The answer should consist of all the records, written out word for word.

__________________________________________________

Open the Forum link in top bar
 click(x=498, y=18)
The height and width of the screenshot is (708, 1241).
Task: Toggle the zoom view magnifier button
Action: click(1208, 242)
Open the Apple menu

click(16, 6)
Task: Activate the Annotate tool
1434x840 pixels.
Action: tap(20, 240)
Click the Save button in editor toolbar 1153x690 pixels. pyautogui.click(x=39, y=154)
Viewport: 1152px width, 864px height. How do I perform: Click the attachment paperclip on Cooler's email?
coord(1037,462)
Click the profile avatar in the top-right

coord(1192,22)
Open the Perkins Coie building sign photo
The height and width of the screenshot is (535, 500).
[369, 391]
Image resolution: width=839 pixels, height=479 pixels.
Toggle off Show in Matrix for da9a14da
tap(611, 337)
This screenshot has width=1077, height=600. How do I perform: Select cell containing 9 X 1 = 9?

__________________________________________________

ANSWER BOX >>
Open the Forum link in top bar
 click(x=498, y=18)
The height and width of the screenshot is (708, 1241).
Task: Toggle the zoom view magnifier button
Action: click(1208, 242)
Open the Apple menu

click(16, 6)
Task: Activate the Annotate tool
1434x840 pixels.
Action: tap(20, 240)
Click the Save button in editor toolbar 1153x690 pixels. pyautogui.click(x=39, y=154)
Viewport: 1152px width, 864px height. How do I perform: Click the attachment paperclip on Cooler's email?
coord(1037,462)
Click the profile avatar in the top-right

coord(1192,22)
Open the Perkins Coie building sign photo
The height and width of the screenshot is (535, 500).
[369, 391]
Image resolution: width=839 pixels, height=479 pixels.
Toggle off Show in Matrix for da9a14da
tap(611, 337)
This screenshot has width=1077, height=600. How do I perform: Select cell containing 9 X 1 = 9?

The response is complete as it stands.